Quantum Entanglement: Examining its Nature and Implications

Abstract

When two or more systems exhibit correlations that are stronger than those that can be explained traditionally, notwithstanding their spatial separation, this phenomenon is known as quantum entanglement. It is regarded as a key component of upcoming quantum technologies and one of the distinctive qualities of quantum physics. The transverse spatial degree of freedom in photonic experiments gives enormous opportunity to investigate different fascinating properties of light. This thesis has therefore focused on the photonic entanglement of transverse spatial formations in order to better explore the nature of quantum entanglement. The orbital angular momentum of photons is an intriguing characteristic caused by their spatial mode structure. Surprisingly, the maximum number of orbital angular momentum quanta that a single photon may carry is unbounded theoretically.
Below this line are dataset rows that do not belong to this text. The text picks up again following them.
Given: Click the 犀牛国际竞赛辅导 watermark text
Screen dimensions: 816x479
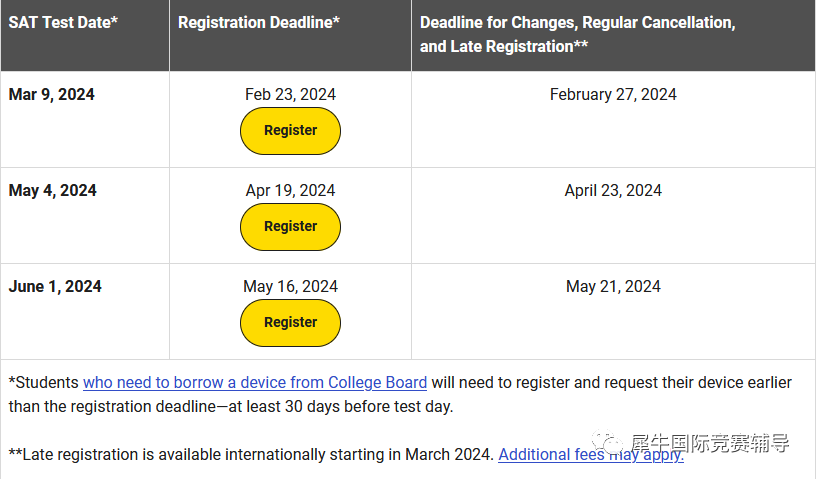Looking at the screenshot, I should (x=710, y=443).
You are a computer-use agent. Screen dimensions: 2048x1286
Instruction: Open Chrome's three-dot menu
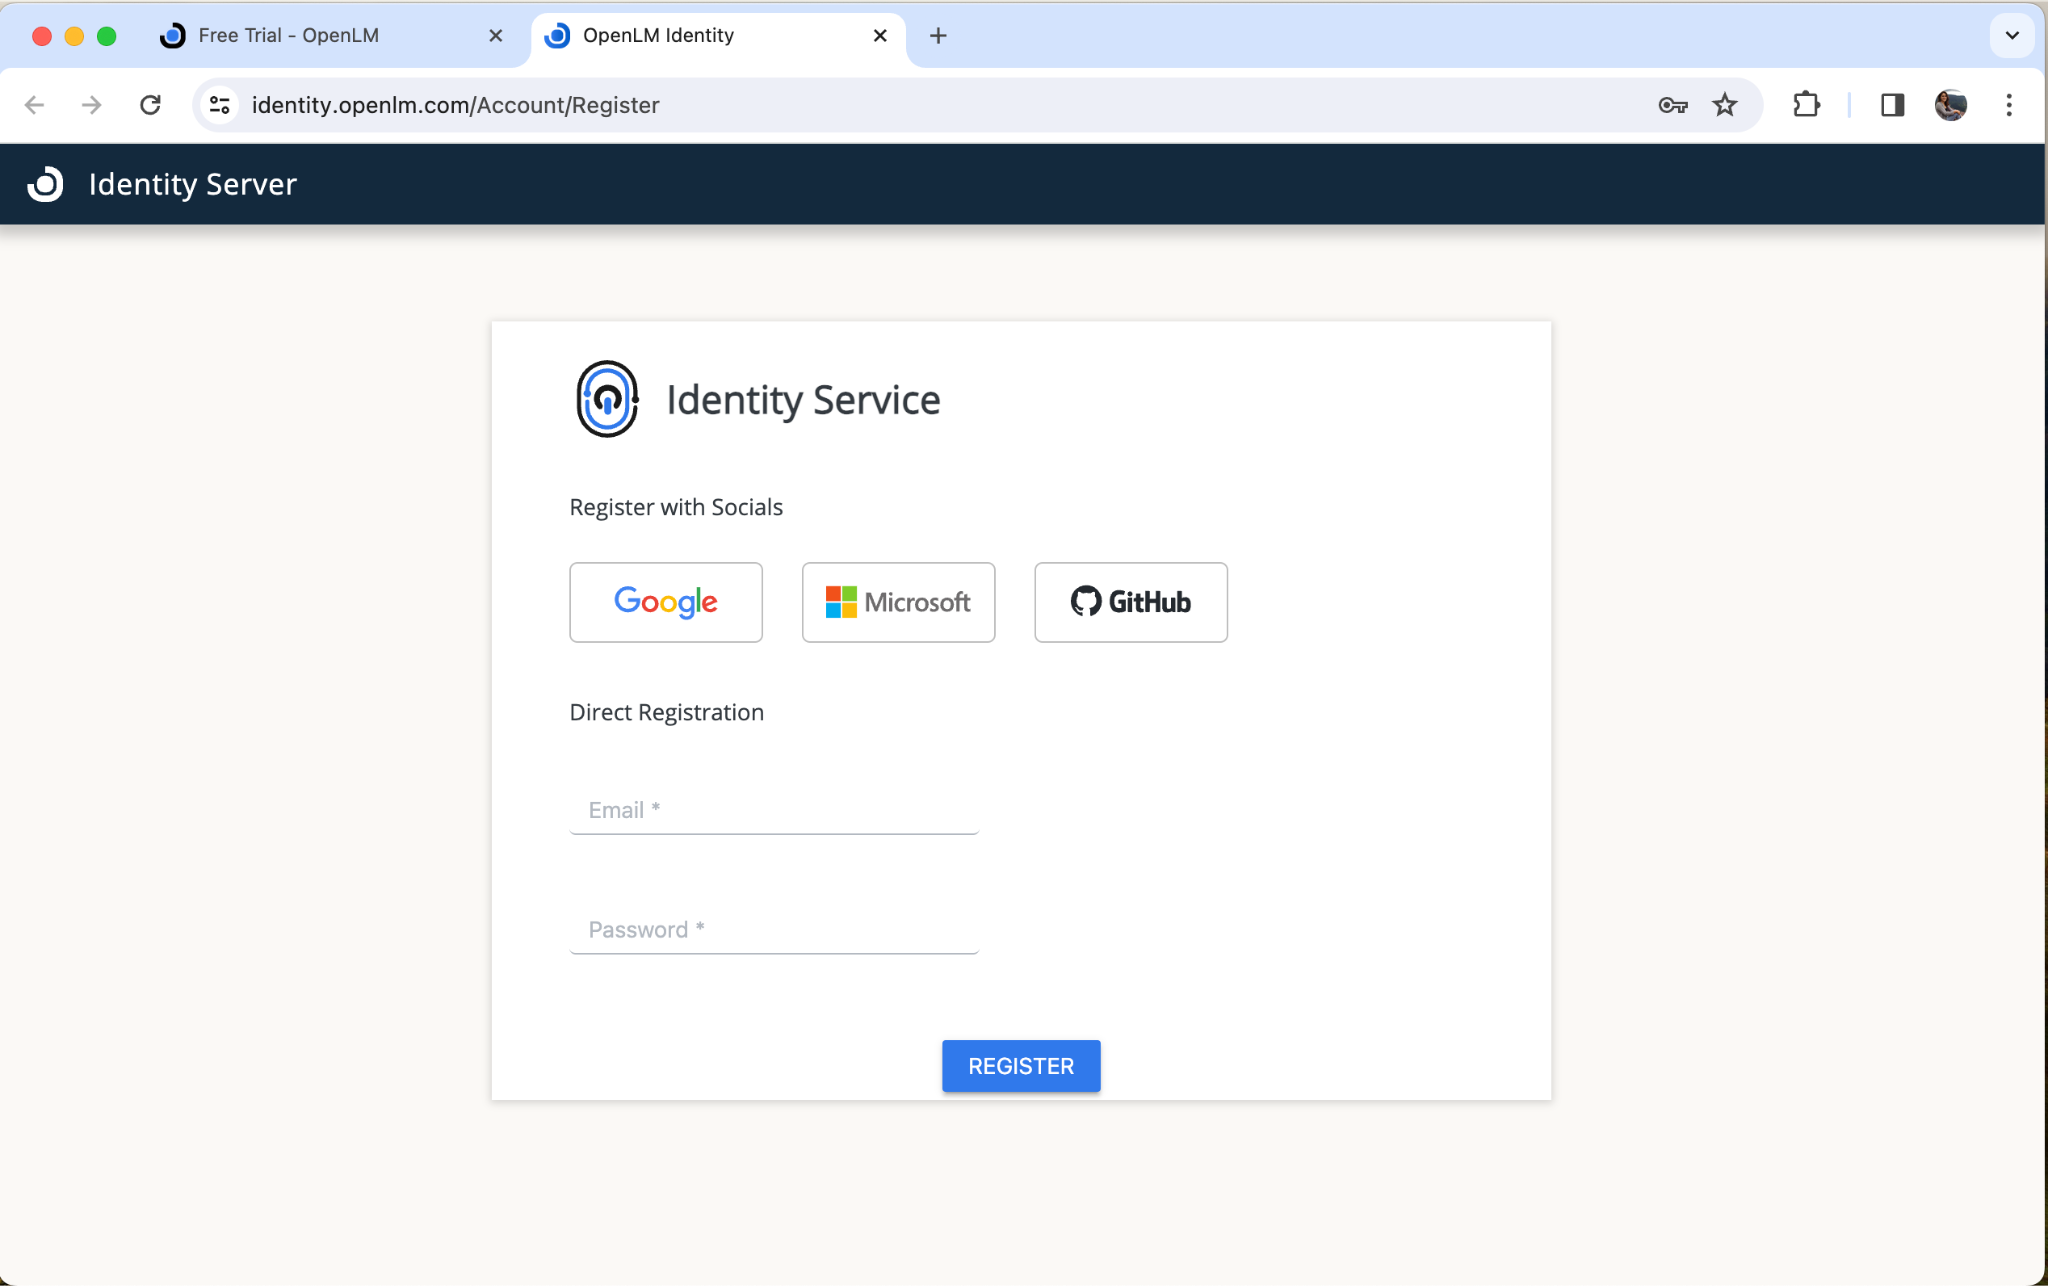(x=2007, y=104)
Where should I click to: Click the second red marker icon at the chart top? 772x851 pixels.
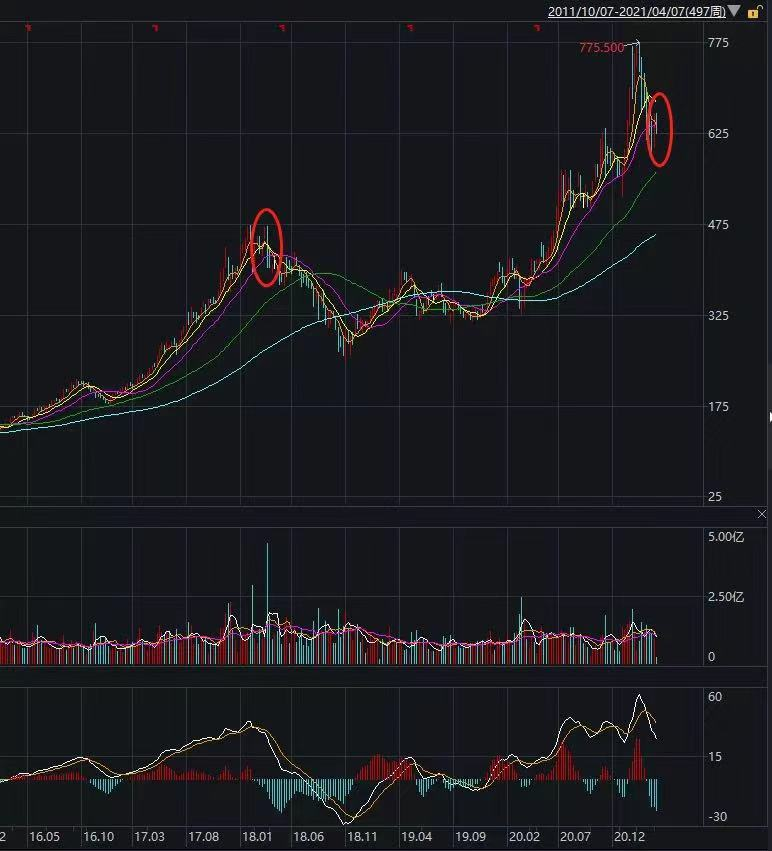pyautogui.click(x=156, y=27)
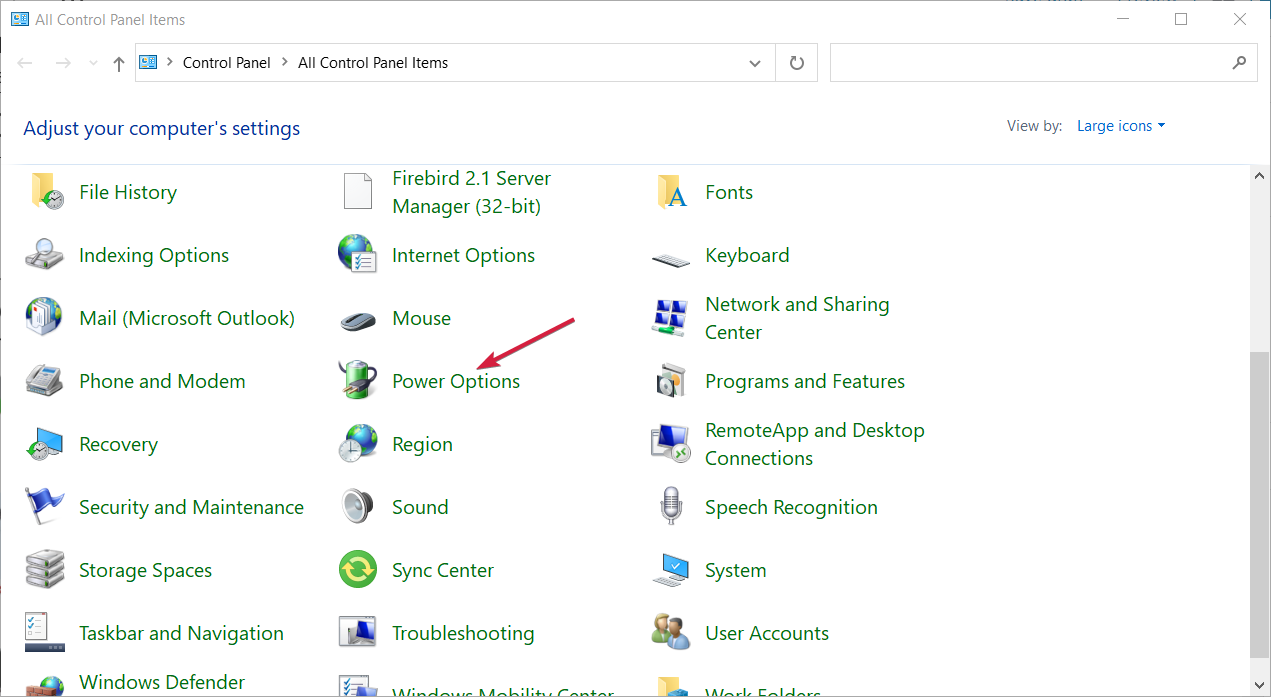
Task: Open the Fonts folder icon
Action: point(729,192)
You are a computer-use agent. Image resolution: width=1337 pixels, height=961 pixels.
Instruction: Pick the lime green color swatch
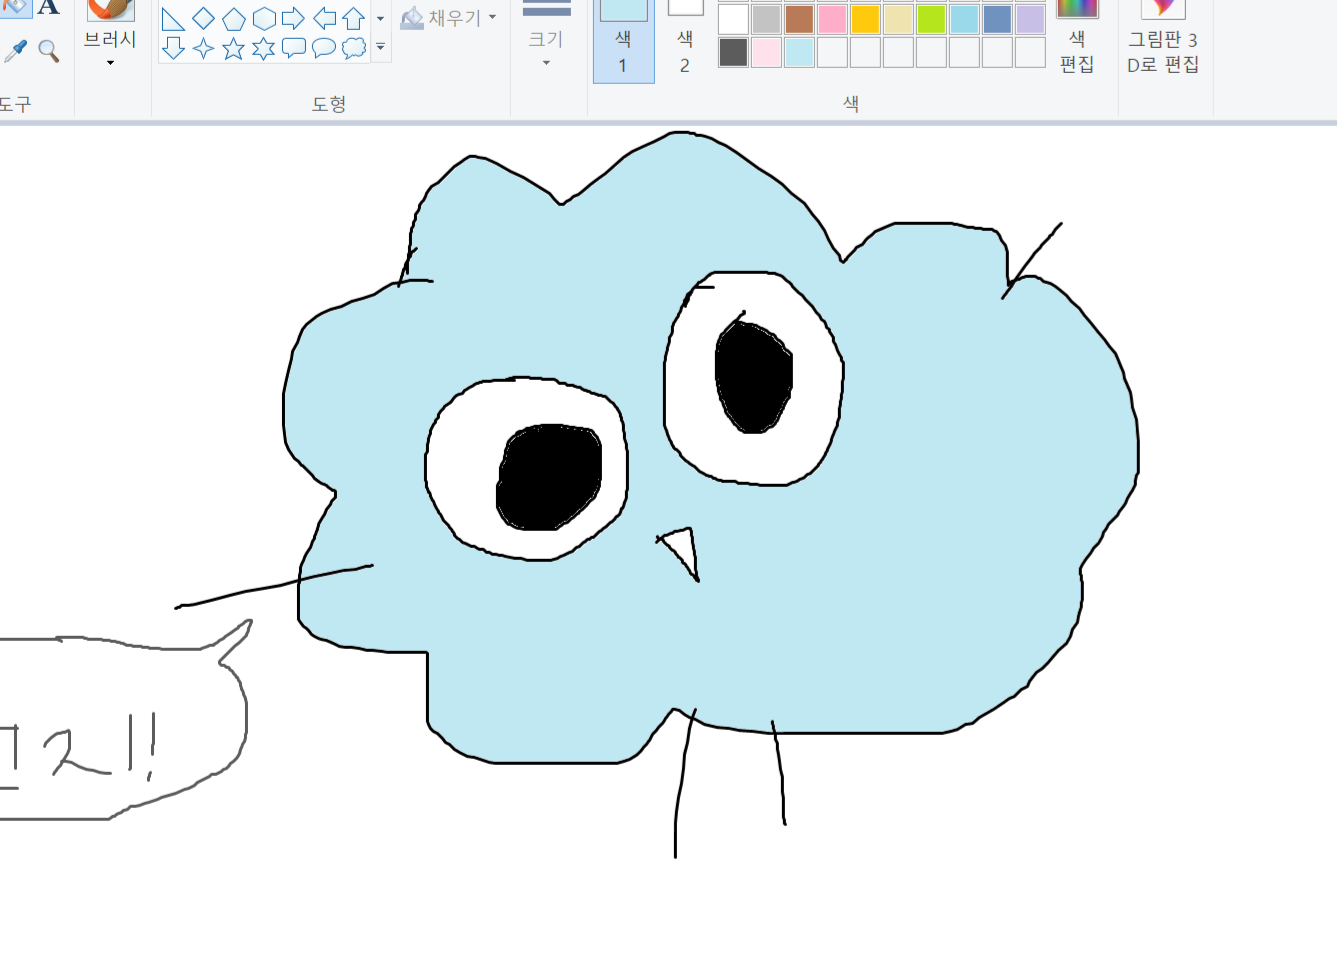pyautogui.click(x=931, y=19)
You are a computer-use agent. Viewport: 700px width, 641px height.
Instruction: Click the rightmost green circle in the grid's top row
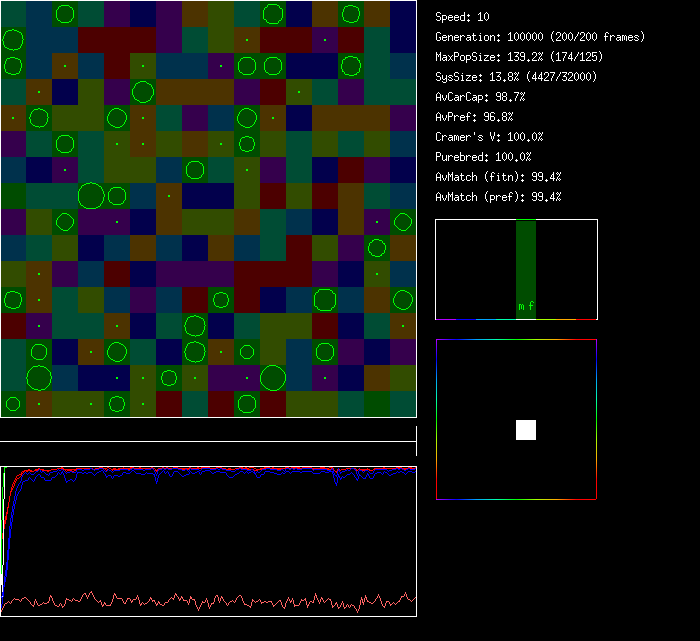point(350,14)
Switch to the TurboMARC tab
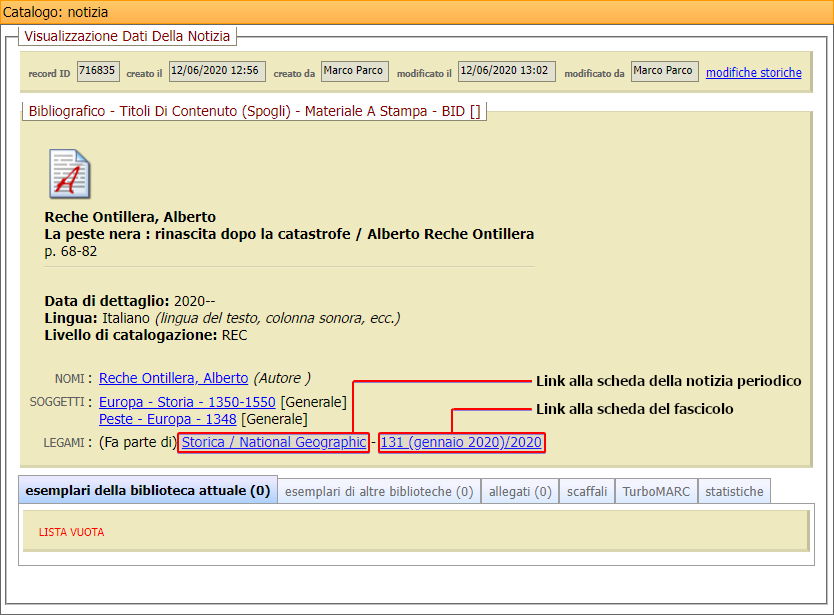834x615 pixels. (x=657, y=491)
As a result, it seems like a good candidate for evaluating photonic entanglement of macroscopic values. It may also add to discussions on macroscopicity and a potential breakdown of quantum mechanics beyond a certain point. Quantum entanglement is a fascinating phenomenon that lies at the heart of quantum mechanics, challenging our traditional understanding of the physical world. This paper aims to provide an overview of quantum entanglement, its experimental verification, and the implications it has on our comprehension of reality. By delving into its theoretical underpinnings and discussing the ongoing debates, we seek to answer the question: Does quantum entanglement make sense?